• [Exercise directions]: Starting at the first line of the entries below, output every line exactly, up to and including the line with "You are a computer-use agent. 2380x1548".

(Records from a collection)

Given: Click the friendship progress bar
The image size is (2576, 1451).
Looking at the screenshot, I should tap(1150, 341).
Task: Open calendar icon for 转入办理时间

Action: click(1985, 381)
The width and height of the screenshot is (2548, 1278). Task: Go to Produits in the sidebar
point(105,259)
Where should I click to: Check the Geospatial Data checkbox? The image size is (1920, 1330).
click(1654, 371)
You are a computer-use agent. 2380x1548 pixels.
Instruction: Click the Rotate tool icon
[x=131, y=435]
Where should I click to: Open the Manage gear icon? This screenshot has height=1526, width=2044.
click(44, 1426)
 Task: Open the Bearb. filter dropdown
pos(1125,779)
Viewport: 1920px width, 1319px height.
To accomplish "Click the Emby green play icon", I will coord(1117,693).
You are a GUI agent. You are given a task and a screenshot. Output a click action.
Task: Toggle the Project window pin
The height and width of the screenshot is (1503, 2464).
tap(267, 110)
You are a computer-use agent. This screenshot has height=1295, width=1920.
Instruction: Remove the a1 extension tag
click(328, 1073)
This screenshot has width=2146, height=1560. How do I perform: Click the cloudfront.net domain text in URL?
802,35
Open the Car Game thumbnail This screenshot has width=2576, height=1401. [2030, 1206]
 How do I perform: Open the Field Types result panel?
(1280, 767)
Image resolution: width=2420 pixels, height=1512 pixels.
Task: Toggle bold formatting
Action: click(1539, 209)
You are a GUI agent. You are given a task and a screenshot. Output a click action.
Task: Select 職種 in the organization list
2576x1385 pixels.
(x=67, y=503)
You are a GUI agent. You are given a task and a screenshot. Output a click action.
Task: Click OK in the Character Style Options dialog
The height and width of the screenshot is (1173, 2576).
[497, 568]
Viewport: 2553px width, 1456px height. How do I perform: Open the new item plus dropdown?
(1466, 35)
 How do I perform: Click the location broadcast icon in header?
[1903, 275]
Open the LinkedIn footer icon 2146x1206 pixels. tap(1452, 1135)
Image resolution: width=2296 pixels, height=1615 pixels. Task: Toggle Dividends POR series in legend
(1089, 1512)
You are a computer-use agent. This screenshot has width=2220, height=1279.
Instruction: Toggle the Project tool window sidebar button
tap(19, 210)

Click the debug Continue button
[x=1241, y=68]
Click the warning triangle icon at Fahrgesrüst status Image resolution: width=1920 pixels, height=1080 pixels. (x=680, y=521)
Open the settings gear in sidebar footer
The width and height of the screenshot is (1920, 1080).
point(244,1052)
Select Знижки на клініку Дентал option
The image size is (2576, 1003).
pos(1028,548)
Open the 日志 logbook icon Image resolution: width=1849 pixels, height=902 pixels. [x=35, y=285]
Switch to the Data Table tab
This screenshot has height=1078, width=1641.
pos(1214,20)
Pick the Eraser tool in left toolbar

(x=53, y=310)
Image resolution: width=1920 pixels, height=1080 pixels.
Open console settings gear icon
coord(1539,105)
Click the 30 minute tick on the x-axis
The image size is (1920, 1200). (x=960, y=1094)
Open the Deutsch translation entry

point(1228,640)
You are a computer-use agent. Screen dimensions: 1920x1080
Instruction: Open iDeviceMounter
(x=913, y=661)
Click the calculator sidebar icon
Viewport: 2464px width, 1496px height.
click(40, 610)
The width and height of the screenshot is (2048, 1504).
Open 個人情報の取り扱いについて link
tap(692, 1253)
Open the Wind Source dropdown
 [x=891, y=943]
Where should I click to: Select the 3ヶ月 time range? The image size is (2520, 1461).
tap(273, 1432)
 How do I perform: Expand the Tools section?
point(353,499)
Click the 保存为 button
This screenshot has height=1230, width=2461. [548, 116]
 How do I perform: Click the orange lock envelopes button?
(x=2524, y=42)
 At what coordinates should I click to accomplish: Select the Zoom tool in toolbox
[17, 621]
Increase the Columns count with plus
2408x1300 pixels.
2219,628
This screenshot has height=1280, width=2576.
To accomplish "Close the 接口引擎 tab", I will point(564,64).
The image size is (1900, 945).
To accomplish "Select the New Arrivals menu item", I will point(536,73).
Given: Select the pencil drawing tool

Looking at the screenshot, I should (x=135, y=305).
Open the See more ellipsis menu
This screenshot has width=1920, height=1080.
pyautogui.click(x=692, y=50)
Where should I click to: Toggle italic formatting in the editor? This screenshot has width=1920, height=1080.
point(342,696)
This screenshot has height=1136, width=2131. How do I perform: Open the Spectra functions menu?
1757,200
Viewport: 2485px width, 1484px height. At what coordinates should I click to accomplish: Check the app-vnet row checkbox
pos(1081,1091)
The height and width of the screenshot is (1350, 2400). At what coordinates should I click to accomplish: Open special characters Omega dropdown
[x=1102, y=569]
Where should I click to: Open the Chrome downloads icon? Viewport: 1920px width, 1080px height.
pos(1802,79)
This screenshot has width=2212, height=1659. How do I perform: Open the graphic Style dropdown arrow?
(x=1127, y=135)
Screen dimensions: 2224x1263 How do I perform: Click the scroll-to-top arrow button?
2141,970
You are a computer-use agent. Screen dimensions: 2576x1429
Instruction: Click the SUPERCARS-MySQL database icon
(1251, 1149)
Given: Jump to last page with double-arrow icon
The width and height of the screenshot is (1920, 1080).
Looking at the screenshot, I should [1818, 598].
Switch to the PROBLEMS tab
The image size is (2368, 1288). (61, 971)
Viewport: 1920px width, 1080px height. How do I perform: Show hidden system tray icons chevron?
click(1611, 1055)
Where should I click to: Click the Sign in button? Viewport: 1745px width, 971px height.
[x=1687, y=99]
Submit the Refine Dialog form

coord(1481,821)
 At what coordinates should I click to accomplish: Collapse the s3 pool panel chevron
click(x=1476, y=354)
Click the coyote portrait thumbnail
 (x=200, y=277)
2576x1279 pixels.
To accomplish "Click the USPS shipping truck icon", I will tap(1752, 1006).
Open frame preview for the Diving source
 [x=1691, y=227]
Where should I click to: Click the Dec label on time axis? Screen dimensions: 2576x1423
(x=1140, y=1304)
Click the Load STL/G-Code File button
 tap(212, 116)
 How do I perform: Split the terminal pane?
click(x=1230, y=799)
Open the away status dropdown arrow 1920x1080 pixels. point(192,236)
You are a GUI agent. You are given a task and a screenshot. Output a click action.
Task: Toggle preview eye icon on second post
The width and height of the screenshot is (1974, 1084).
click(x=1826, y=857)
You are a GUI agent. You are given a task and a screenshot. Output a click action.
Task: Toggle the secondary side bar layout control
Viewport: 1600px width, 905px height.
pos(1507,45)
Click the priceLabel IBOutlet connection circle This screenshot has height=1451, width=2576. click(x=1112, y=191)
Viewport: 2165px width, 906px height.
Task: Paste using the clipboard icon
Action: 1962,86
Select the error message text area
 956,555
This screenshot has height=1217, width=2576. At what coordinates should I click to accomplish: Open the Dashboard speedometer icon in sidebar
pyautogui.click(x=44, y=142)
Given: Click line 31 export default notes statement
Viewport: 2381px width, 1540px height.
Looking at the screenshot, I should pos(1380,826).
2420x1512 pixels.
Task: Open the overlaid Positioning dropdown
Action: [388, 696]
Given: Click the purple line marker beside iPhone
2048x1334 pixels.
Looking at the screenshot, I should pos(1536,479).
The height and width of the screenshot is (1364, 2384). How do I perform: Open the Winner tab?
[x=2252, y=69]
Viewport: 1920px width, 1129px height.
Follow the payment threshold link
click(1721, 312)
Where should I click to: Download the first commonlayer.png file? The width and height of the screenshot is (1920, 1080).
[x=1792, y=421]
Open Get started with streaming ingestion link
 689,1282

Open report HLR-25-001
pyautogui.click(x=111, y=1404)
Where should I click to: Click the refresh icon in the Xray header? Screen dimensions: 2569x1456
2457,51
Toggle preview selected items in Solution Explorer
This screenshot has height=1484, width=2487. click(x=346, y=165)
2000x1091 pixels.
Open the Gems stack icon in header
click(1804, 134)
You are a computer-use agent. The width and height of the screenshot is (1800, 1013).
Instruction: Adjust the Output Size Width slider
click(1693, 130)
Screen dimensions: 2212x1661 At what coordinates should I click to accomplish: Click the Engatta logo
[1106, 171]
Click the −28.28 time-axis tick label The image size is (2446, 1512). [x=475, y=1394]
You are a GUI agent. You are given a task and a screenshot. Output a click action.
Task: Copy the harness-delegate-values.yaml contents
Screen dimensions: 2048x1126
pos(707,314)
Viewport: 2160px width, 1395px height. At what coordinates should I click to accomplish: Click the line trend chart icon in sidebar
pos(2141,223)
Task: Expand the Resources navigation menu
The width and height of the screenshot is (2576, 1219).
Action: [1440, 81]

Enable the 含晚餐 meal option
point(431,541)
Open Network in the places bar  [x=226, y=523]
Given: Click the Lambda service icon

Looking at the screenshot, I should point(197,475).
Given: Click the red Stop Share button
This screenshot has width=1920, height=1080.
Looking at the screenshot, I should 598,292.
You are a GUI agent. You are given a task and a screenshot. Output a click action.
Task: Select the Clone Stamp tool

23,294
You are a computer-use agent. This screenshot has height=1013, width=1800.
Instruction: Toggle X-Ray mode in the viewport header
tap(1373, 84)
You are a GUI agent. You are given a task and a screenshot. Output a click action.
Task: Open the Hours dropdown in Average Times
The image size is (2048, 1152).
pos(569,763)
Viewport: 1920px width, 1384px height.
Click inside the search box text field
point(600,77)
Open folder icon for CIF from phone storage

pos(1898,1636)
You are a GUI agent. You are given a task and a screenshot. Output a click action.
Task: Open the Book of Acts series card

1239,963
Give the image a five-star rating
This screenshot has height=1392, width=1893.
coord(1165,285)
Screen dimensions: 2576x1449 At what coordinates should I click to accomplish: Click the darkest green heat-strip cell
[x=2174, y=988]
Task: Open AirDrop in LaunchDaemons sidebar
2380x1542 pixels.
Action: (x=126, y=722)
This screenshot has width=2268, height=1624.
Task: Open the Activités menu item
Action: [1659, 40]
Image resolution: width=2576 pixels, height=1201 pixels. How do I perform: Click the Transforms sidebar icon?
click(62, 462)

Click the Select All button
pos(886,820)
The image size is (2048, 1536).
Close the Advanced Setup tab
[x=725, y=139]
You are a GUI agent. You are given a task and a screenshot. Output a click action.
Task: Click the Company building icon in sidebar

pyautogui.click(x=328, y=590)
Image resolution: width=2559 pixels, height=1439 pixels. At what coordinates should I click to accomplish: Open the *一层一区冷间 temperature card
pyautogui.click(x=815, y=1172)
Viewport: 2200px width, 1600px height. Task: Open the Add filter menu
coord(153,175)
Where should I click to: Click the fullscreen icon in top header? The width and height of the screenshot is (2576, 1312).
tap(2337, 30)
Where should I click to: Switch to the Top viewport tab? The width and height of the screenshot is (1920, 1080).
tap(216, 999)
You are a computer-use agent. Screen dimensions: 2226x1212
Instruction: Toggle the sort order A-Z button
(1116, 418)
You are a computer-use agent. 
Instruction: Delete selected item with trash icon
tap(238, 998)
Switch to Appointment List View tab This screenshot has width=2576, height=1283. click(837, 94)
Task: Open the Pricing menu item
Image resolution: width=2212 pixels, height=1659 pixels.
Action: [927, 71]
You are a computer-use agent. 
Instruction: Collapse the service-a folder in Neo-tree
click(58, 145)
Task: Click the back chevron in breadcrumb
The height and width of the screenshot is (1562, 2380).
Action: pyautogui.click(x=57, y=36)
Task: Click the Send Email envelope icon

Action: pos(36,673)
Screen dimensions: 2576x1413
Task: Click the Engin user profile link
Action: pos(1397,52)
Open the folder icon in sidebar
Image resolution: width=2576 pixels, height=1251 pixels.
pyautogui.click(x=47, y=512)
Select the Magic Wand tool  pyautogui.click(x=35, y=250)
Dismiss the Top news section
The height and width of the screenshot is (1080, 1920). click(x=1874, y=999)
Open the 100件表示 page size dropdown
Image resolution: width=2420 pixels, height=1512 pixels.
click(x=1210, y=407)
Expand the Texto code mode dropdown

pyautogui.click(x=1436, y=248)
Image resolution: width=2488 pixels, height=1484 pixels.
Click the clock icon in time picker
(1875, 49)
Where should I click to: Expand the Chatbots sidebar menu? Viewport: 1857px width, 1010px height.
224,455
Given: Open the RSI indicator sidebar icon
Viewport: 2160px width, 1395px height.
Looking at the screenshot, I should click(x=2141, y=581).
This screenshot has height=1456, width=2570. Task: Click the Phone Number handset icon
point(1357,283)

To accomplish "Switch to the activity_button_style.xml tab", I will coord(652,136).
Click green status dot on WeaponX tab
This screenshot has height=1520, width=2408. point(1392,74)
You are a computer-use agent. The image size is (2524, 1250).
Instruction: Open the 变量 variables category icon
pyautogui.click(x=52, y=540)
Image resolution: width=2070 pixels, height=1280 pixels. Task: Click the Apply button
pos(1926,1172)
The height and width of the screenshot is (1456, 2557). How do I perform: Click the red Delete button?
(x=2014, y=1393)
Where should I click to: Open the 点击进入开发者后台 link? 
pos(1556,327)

• [Answer to the exercise]:
Given: Click the friendship progress bar
The image size is (2576, 1451).
Looking at the screenshot, I should tap(1150, 341).
Task: Open calendar icon for 转入办理时间

Action: click(1985, 381)
The width and height of the screenshot is (2548, 1278). Task: Go to Produits in the sidebar
point(105,259)
Where should I click to: Check the Geospatial Data checkbox? The image size is (1920, 1330).
click(1654, 371)
You are a computer-use agent. 2380x1548 pixels.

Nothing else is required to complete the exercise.